The translational activity of the NMDA subunit 1 (NR1) mRNA was examined in the developing rat brain by sucrose gradient fractionation. One translationally-active pool of NR1 mRNA was associated with large polyribosomes (polysomes) over the entire developmental period examined. A second NR1 mRNA pool, approximately half of the NR1 mRNA at post-natal day 4, sedimented only within the two to three ribosome range, indicating that it was translationally blocked during early brain development despite active translation of mRNAs coding for the NR2 subunits of the receptor. At post-natal day 4, both NR1 mRNA pools were distributed throughout the brain and contained similar profiles of NR1 mRNA splice variants, except that NR1-3 appeared to be present only in the translationally-blocked NR1 pool. After post-natal day 8, the translationally-blocked NR1 mRNA pool became progressively active within a background of globally-decreasing brain translational activity.

Translational activity of N-methyl-D-aspartate receptor subunit NR1 mRNA in PC12 cells.

PC12 cells contain NR1 mRNA but lack significant expression of NR1 protein suggesting translational or posttranslational regulation. Translational activity of NR1 mRNA in PC12 cells was examined by sucrose gradient fractionation and by heterologous luciferase NR1 gene expression studies. The cosedimentation and association of NR1 mRNA with large polyribosomes (polysomes) confirmed the translatability of NR1 message in PC12 cells. Possible initiation and/or elongation defects during the translation of NR1 mRNAs were investigated by cyclohexamide treatment. The marked decline in the number of ribosomes associated with NR1 mRNA after prolonged exposure to cyclohexamide suggested that initiation was limiting translation of NR1 mRNA in PC12 cells. Consequently, the effect of the 5' and 3' untranslated regions (UTRs) on translation was examined using fusion constructs consisting of the luciferase coding region fused to either or both the 5' UTR and 3' UTR of NR1. The transfection of PC12 cells with the luciferase NR1-UTR fusion constructs revealed that the 3' UTR of NR1 had a significant inhibitory effect on luciferase expression. In contrast, the 5' UTR of NR1 had no inhibitory effect on mRNA translation in PC12 cells. The results from this study indicate that the translation of NR1 mRNA in PC12 cells may be impeded at initiation and this inhibition may be regulated at least in part through the 3' UTR of NR1.
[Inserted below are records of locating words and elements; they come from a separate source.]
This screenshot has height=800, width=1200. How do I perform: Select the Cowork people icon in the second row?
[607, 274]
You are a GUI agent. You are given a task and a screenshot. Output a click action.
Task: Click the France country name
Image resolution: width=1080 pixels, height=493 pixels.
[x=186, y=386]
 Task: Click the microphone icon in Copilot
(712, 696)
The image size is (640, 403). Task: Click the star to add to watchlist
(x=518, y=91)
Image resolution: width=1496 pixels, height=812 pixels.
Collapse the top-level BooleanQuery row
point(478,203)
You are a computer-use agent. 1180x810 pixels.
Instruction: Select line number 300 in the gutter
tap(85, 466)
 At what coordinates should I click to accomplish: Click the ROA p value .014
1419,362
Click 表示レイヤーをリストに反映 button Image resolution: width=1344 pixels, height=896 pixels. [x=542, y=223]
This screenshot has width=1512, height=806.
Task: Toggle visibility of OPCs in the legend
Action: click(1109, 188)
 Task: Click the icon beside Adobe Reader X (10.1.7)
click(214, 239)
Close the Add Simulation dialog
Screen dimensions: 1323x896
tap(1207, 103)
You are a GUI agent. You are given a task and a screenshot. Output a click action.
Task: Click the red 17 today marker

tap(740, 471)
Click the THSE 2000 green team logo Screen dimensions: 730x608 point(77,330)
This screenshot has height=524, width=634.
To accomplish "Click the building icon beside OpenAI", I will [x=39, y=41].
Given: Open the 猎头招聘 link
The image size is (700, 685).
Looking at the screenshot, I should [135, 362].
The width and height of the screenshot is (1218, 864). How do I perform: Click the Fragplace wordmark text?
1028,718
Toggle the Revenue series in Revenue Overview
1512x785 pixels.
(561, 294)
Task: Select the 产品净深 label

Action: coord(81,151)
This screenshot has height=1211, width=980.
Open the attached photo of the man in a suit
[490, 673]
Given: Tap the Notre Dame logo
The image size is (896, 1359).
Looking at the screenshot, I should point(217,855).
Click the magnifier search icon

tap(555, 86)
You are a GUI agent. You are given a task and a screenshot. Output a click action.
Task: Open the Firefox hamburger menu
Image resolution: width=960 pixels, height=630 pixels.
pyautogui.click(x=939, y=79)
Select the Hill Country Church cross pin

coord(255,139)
Excitatory glycine receptors containing the NR3 family of NMDA receptor subunits.

The N-methyl-D-aspartate subtype of glutamate receptor (NMDAR) serves critical functions in physiological and pathological processes in the central nervous system, including neuronal development, plasticity and neurodegeneration. Conventional heteromeric NMDARs composed of NR1 and NR2A-D subunits require dual agonists, glutamate and glycine, for activation. They are also highly permeable to Ca2+, and exhibit voltage-dependent inhibition by Mg2+. Coexpression of NR3A with NR1 and NR2 subunits modulates NMDAR activity. Here we report the cloning and characterization of the final member of the NMDAR family, NR3B, which shares high sequence homology with NR3A. From in situ and immunocytochemical analyses, NR3B is expressed predominantly in motor neurons, whereas NR3A is more widely distributed. Remarkably, when co-expressed in Xenopus oocytes, NR3A or NR3B co-assembles with NR1 to form excitatory glycine receptors that are unaffected by glutamate or NMDA, and inhibited by D-serine, a co-activator of conventional NMDARs. Moreover, NR1/NR3A or -3B receptors form relatively Ca2+-impermeable cation channels that are resistant to Mg2+, MK-801, memantine and competitive antagonists. In cerebrocortical neurons containing NR3 family members, glycine triggers a burst of firing, and membrane patches manifest glycine-responsive single channels that are suppressible by D-serine. By itself, glycine is normally thought of as an inhibitory neurotransmitter. In contrast, these NR1/NR3A or -3B 'NMDARs' constitute a type of excitatory glycine receptor.